*DATA SHOWN*:
· · ·

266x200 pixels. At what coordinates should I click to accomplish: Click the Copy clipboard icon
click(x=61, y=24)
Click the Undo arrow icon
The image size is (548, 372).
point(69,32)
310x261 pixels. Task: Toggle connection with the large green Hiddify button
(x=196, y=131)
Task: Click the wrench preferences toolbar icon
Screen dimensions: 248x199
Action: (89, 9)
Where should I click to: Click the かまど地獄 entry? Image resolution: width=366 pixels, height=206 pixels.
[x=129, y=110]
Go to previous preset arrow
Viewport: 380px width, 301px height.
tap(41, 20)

· · ·

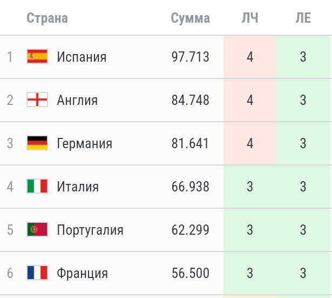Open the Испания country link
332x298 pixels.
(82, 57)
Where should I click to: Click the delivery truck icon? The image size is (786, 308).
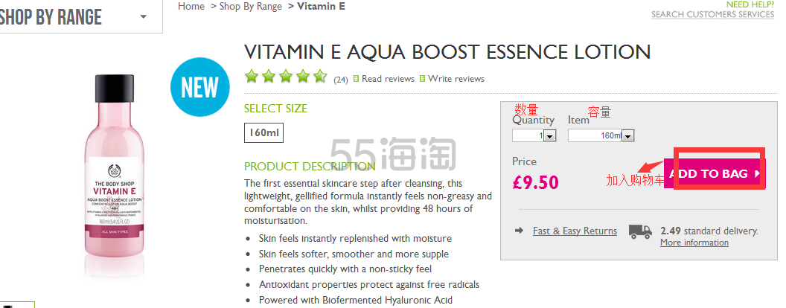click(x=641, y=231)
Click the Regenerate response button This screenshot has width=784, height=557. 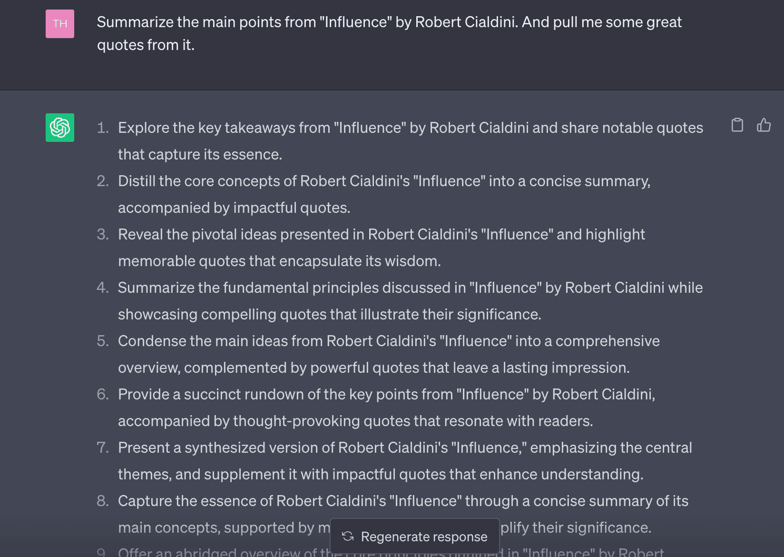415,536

· · ·

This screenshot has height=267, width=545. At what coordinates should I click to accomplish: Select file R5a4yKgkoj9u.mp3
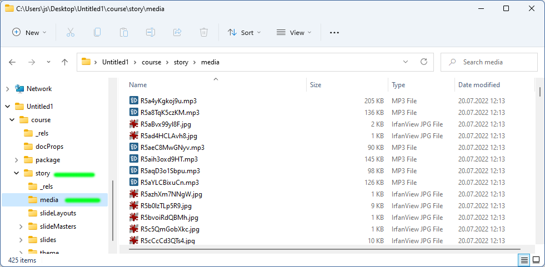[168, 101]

· · ·

*YOUR GOAL*: Within the listing above, extract exactly the lines from the line with "266x200 pixels. At" to the line with "Go to previous preset arrow", the two named lines included, and no others.

*TASK OUTPUT*:
266x200 pixels. At what coordinates should I click to accomplish: Click the Copy clipboard icon
click(x=61, y=24)
Click the Undo arrow icon
The image size is (548, 372).
point(69,32)
310x261 pixels. Task: Toggle connection with the large green Hiddify button
(x=196, y=131)
Task: Click the wrench preferences toolbar icon
Screen dimensions: 248x199
Action: (89, 9)
Where should I click to: Click the かまど地獄 entry? Image resolution: width=366 pixels, height=206 pixels.
[x=129, y=110]
Go to previous preset arrow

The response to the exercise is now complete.